Sierra Leone Briefing and Consultations
Tomorrow morning (11 September), the Council will receive a briefing from Jens Anders Toyberg-Frandzen, the Executive Representative of the Secretary-General in Sierra Leone and head of the UN Integrated Peacebuilding Office in Sierra Leone (UNIPSIL). Toyberg-Frandzen will present the Secretary-General’s ninth report on UNIPSIL of 31 August (S/2012/679). Ambassador Guillermo Rishchynski (Canada), the chair of the Peacebuilding Commission’s (PBC) country-specific configuration for Sierra Leone, will also likely brief the Council. Ambassador Shekou M. Touray (Sierra Leone) is expected to make a statement as well. (Foreign Minister Joseph B. Dauda had initially been scheduled to represent Sierra Leone.)
The briefing will be followed by consultations among Council members on a draft resolution to renew the mandate of UNIPSIL. (Following initial discussions on the resolution by the P5 early last week, the resolution was circulated to the wider membership over the weekend and will likely be adopted on Wednesday.)
It appears that the draft extends the mandate of the mission by six months. (The Secretary-General in his report had recommended a mandate extension of about eight to nine months.) This would allow UNIPSIL to perform a number of tasks, including “the preparation of a transition plan and exit strategy” following the national elections slated for 17 November. It appears that the UK had wanted an eight- to nine-month extension in view of the apparent fragility and controversies still looming over some of the national institutions. However, other Council members stressed that it was important to send a strong message about national ownership. There was also a sense that in any case there would likely be a continuing role for the PBC when UNIPSIL transitions to a UN country office.
Council members see the conduct of free, fair and peaceful elections in November as the key milestone in this transition. The draft resolution underlined the importance of the polls and the wide acceptance of the results as a key benchmark for consolidation of peace in the country.
It seems the draft resolution gives UNIPSIL’s leadership a strong political mandate in view of several contentious issues that have beset the electoral process for months. It apparently requests UNIPSIL, in conjunction with the UN Country Team, to provide assistance to the government and its electoral and security institutions in the preparation and conduct of the elections. The resolution is also expected to request UNIPSIL to provide assistance to conflict prevention and mitigation efforts, including through promoting the role of women in conflict prevention and supporting genuine and inclusive dialogue among political parties, the Government and all relevant stakeholders.
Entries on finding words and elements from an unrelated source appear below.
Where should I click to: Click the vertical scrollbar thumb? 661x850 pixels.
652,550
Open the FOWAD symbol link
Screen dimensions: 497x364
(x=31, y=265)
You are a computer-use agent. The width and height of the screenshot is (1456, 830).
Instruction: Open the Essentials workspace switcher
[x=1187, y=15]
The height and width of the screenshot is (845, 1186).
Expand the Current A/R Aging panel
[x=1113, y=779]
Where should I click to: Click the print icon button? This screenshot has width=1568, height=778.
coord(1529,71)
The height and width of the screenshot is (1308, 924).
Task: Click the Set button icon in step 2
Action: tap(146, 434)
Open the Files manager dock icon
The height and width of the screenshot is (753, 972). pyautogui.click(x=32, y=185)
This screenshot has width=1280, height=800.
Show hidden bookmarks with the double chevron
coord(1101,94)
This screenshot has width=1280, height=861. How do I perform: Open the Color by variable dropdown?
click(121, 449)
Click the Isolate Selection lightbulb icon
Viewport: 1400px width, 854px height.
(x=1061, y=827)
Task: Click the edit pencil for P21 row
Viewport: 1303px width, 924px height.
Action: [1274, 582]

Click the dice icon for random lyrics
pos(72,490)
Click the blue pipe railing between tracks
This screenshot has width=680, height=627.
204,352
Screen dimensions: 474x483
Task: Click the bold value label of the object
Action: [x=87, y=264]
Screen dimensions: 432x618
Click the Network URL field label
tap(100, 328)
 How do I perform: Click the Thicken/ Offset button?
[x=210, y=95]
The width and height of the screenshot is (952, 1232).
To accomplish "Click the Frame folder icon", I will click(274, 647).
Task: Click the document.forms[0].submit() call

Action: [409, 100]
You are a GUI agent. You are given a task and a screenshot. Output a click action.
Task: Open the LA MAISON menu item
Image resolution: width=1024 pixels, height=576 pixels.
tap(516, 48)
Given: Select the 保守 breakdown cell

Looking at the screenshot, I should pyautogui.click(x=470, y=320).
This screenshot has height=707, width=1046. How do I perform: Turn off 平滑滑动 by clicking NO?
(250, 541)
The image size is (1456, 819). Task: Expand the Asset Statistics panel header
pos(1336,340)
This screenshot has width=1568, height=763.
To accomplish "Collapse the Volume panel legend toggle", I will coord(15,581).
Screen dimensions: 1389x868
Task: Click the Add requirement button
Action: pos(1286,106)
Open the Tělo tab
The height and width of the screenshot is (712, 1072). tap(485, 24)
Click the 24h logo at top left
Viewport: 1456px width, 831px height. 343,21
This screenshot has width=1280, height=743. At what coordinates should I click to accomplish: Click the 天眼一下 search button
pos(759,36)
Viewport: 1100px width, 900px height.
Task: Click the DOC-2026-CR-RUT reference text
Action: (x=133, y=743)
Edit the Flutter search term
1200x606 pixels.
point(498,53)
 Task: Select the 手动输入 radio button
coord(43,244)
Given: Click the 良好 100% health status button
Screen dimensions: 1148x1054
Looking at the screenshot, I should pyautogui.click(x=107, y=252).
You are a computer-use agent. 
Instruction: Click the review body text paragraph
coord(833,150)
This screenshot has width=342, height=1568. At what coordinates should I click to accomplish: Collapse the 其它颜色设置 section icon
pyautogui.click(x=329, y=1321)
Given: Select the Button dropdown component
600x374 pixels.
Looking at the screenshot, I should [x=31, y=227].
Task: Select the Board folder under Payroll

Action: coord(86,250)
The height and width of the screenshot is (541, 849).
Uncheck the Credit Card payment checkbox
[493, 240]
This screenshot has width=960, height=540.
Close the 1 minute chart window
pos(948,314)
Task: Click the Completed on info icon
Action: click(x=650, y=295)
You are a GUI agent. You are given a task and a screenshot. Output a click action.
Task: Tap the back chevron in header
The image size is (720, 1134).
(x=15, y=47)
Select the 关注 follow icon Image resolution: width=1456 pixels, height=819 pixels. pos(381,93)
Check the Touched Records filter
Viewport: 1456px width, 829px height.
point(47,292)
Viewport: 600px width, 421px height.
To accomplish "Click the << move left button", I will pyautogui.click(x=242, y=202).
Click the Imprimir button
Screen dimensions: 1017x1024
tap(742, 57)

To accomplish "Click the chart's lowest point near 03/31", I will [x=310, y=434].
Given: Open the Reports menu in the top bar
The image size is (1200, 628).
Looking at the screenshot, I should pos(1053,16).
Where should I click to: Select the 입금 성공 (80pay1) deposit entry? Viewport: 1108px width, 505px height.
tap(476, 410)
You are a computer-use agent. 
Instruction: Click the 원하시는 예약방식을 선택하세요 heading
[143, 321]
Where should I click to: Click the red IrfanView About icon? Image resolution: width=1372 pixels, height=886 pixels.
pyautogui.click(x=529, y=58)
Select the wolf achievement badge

Once the elections are held, the draft requests the Secretary-General to provide a briefing to the Council on the conduct and outcome of the elections.
The Secretary-General’s report highlighted a number of contentious issues, including the recent decision by National Electoral Commission (NEC) to increase nomination fees for presidential, parliamentary and local council elections and the failure to announce a definitive voter registration figure months after registration was completed. Other contentious issues include the failure by the government to implement the recommendations of the Shears-Moses Commission of Inquiry (which recommended the prosecution of key government figures, including the Minister of Internal Affairs, for prosecution for involvement in electoral violence) or to set up an Independent Police Complaints Commission, which was recommended by the May 2009 Joint Communiqué, signed by the ruling party and the main opposition with the UN acting as moral guarantor. (In this regard, the resolution would likely call on the government to accelerate efforts to establish the Independent Police Complaints Commission and to address the recommendations of the Shears-Moses Inquiry report.)
Council members had the opportunity to discuss some of these issues during their visit to Sierra Leone on 23 May. During the trip they met with President Ernest Bai Koroma and other cabinet members, as well as with political party representatives, the NEC, and members of civil society. Reporting on the trip to the Council on 31 May, Ambassador Baso Sangqu (South Africa) – who with Ambassador Sir Mark Lyall Grant (UK) co-led the mission – noted that the Council delegation got “a clear and welcome commitment to a free, fair and transparent [electoral] process” from President Koroma. Sangqu said he also felt reassured after discussions with all political parties and the NEC that “good progress was being made in preparing” for the elections on 17 November. He mentioned, however, that the “political environment in the country continues to be dominated by intense rivalry and mistrust between the two major political parties”, the ruling All People’s Congress (APC) and the opposition Sierra Leone People’s Party (SLPP).
It appears that the draft resolution requests the Secretary-General to deploy an inter-agency technical assessment mission to Sierra Leone to conduct a review of progress made in the implementation of UNIPSIL’s mandate. This would be in order for the Secretary-General to provide a report containing detailed proposals for an exit strategy of UNIPSIL for the Council’s consideration by 15 February 2013.